### [Exercise data]
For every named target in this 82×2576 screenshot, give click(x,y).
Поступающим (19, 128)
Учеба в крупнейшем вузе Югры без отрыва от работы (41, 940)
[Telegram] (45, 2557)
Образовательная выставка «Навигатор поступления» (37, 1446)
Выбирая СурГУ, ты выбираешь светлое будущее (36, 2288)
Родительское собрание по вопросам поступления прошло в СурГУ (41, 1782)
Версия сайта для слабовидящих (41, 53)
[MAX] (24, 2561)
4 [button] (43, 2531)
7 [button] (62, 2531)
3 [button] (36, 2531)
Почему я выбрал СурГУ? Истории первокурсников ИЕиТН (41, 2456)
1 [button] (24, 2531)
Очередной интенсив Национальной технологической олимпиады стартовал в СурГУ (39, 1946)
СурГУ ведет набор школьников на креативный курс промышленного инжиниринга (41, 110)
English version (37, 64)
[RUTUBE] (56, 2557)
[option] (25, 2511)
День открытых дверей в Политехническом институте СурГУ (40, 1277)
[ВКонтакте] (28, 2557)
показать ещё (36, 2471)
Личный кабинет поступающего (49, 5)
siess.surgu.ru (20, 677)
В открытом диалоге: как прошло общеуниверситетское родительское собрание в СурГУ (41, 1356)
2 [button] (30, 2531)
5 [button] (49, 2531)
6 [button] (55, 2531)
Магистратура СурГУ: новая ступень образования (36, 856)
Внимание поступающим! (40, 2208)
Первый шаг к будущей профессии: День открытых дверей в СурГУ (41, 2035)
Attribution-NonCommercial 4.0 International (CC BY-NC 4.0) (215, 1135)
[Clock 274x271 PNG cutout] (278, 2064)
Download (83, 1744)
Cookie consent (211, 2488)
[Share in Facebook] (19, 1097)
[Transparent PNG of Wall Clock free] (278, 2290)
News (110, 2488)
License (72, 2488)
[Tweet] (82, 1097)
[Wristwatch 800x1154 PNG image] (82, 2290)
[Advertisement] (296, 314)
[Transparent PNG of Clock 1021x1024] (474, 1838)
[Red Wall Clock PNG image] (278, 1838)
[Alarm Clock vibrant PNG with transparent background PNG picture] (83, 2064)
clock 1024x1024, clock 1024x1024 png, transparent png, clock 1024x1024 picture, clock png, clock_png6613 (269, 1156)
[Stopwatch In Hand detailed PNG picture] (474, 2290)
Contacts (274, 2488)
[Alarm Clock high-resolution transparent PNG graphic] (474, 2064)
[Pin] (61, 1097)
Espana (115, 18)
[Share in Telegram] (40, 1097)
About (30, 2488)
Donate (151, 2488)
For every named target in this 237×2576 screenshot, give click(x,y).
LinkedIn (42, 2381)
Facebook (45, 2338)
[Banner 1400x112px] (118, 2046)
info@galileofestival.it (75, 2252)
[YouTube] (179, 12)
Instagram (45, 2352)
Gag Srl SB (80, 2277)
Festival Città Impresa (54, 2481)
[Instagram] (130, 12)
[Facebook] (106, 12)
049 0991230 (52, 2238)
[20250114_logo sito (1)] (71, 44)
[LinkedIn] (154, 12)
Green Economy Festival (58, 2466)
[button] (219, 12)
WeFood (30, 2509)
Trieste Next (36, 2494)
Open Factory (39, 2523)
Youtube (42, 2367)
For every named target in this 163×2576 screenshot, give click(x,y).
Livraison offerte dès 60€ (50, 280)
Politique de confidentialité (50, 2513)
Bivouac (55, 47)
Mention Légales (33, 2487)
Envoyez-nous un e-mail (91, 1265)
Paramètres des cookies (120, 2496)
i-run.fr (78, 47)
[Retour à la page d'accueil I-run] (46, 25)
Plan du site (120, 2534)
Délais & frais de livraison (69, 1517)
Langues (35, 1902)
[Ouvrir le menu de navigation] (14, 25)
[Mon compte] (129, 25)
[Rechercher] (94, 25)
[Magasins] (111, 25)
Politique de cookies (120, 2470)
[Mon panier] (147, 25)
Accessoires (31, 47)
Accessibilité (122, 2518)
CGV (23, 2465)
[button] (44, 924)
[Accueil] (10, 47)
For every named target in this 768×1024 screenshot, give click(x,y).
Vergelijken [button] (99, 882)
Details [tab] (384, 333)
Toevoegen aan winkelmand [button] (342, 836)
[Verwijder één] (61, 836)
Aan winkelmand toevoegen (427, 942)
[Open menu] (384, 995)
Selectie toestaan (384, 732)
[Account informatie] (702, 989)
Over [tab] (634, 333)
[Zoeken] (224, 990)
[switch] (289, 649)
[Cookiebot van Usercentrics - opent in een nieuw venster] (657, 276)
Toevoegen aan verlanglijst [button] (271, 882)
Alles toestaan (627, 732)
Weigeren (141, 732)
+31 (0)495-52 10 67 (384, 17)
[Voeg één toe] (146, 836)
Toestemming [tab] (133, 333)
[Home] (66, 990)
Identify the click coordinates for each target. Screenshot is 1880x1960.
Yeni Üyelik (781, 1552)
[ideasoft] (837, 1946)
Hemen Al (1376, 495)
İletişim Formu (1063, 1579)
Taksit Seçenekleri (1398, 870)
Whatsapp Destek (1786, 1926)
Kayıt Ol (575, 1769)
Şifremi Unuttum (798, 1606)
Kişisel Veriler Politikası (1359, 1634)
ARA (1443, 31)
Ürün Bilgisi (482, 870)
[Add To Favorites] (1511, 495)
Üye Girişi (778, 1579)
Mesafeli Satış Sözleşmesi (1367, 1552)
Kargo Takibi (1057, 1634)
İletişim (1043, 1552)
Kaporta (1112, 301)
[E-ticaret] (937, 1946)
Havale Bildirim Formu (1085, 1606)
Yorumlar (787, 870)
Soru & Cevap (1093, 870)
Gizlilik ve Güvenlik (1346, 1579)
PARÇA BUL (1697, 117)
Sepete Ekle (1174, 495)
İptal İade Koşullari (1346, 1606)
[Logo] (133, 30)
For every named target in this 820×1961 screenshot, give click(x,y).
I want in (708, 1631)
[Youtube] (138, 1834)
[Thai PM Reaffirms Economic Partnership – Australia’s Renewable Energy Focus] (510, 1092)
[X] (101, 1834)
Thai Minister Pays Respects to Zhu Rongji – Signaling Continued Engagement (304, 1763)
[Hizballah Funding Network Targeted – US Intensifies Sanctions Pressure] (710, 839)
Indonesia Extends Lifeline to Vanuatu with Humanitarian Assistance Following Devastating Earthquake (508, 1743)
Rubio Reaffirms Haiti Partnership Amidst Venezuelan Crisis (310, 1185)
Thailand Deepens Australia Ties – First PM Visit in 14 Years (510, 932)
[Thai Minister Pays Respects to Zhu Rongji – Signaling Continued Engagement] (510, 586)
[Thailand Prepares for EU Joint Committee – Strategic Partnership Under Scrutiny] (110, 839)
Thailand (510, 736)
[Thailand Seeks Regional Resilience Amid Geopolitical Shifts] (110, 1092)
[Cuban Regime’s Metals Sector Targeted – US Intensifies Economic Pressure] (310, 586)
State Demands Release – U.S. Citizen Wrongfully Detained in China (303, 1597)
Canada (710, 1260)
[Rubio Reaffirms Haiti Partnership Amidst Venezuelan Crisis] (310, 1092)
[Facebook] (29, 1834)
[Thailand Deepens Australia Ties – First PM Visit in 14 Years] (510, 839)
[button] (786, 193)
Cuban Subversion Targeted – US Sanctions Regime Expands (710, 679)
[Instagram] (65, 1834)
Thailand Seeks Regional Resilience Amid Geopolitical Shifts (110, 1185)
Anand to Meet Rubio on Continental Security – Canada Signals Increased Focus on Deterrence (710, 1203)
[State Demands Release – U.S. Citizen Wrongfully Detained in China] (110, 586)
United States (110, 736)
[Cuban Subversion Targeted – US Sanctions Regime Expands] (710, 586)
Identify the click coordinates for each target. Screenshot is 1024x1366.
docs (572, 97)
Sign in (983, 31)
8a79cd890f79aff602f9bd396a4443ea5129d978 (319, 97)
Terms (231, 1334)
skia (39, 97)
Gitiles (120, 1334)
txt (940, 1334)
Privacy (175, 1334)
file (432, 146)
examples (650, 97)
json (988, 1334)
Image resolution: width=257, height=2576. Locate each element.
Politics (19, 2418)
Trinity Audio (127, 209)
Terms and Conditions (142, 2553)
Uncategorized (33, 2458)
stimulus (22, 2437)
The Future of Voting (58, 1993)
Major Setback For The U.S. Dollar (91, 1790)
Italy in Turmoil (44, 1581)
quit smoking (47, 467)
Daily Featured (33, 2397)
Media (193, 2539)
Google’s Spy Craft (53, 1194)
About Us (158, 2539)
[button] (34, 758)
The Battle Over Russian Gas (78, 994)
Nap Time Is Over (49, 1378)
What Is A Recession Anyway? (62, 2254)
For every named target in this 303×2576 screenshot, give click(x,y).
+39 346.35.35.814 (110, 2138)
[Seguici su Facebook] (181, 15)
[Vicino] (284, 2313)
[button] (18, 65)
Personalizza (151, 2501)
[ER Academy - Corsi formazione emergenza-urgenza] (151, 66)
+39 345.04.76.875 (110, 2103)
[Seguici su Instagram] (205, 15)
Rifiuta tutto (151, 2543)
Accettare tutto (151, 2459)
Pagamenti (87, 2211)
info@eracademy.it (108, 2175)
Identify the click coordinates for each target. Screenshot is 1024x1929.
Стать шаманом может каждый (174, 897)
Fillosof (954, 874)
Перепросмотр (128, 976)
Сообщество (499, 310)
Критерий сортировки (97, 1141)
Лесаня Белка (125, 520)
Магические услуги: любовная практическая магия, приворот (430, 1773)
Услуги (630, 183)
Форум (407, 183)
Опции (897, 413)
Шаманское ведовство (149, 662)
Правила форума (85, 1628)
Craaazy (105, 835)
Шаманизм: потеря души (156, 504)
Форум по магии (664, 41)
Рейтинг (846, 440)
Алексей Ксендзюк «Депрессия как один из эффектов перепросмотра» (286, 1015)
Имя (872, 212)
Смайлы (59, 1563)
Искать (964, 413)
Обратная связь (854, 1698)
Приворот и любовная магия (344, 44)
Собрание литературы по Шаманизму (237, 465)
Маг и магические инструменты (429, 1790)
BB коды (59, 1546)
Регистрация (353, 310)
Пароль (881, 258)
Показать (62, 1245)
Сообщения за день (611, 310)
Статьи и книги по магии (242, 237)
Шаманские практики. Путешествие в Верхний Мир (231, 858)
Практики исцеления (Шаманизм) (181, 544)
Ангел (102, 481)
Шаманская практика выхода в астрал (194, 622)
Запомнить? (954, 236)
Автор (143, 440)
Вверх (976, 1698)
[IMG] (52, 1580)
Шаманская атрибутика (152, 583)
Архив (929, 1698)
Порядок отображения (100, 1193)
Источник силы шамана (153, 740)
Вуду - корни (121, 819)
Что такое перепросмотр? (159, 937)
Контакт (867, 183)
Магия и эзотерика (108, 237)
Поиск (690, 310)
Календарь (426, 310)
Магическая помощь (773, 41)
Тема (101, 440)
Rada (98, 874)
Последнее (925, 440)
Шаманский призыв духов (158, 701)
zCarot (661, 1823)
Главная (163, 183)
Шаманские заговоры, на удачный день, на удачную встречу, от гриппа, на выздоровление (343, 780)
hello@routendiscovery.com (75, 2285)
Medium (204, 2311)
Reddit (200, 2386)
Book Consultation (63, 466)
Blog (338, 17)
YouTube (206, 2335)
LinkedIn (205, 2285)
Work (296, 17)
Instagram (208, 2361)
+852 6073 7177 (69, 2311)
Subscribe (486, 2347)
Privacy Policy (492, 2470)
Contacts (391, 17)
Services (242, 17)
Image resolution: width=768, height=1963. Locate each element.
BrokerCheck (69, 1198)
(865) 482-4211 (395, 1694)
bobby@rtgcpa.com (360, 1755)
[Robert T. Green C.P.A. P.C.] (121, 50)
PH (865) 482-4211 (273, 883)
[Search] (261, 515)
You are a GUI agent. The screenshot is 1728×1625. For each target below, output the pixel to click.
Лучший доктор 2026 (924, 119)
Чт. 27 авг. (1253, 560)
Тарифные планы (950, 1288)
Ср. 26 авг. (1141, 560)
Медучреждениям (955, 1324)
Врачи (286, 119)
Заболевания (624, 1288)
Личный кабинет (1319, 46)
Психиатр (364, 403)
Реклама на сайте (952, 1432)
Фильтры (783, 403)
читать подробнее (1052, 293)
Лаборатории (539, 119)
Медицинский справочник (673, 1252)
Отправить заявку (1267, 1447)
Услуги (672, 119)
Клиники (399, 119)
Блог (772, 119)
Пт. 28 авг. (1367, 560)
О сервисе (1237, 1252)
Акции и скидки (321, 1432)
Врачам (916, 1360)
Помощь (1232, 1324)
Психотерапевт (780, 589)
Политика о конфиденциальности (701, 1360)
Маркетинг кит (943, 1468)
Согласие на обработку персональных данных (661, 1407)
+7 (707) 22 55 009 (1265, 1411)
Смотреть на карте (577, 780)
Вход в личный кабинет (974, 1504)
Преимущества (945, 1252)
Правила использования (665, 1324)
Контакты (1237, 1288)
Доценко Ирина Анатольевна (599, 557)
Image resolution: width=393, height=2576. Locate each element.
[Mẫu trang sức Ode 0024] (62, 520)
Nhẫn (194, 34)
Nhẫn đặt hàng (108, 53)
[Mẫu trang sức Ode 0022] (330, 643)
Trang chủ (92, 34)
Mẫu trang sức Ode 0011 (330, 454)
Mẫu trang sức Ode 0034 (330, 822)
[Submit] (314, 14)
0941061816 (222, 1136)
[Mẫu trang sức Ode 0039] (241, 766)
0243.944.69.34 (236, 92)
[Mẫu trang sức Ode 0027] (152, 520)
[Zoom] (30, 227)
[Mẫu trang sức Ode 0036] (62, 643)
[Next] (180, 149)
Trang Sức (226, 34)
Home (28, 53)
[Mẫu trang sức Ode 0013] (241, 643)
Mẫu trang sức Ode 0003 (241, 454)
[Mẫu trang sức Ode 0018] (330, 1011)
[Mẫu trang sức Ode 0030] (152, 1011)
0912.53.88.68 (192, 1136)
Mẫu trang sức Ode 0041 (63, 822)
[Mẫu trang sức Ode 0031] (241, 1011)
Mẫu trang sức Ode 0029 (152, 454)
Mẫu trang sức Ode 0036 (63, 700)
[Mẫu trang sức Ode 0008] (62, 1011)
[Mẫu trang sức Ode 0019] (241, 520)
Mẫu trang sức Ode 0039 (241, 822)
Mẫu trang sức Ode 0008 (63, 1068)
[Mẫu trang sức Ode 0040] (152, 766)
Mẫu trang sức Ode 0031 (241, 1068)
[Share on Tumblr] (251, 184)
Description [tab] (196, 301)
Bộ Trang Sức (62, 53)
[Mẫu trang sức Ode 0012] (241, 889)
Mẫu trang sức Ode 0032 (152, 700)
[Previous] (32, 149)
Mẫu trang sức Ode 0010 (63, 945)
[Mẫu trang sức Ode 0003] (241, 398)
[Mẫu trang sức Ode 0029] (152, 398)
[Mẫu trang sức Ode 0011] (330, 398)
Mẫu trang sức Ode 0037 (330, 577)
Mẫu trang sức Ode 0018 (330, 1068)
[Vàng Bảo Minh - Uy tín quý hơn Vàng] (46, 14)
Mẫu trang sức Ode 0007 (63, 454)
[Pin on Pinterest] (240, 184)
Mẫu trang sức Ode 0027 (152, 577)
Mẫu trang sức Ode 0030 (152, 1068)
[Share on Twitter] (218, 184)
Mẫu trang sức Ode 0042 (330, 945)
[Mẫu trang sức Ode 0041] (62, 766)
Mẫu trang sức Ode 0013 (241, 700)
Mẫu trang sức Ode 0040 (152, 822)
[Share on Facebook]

### [Exercise brief]
Out of the material above, output word for word the line with "[Voeg één toe] (146, 836)", the line with "[Logo] (133, 30)", and all lines between them, with nothing else.

### [Completed exercise]
[Voeg één toe] (146, 836)
Toestemming [tab] (133, 333)
[Home] (66, 990)
Identify the click coordinates for each target. Screenshot is 1880x1960.
Yeni Üyelik (781, 1552)
[ideasoft] (837, 1946)
Hemen Al (1376, 495)
İletişim Formu (1063, 1579)
Taksit Seçenekleri (1398, 870)
Whatsapp Destek (1786, 1926)
Kayıt Ol (575, 1769)
Şifremi Unuttum (798, 1606)
Kişisel Veriler Politikası (1359, 1634)
ARA (1443, 31)
Ürün Bilgisi (482, 870)
[Add To Favorites] (1511, 495)
Üye Girişi (778, 1579)
Mesafeli Satış Sözleşmesi (1367, 1552)
Kargo Takibi (1057, 1634)
İletişim (1043, 1552)
Kaporta (1112, 301)
[E-ticaret] (937, 1946)
Havale Bildirim Formu (1085, 1606)
Yorumlar (787, 870)
Soru & Cevap (1093, 870)
Gizlilik ve Güvenlik (1346, 1579)
PARÇA BUL (1697, 117)
Sepete Ekle (1174, 495)
İptal İade Koşullari (1346, 1606)
[Logo] (133, 30)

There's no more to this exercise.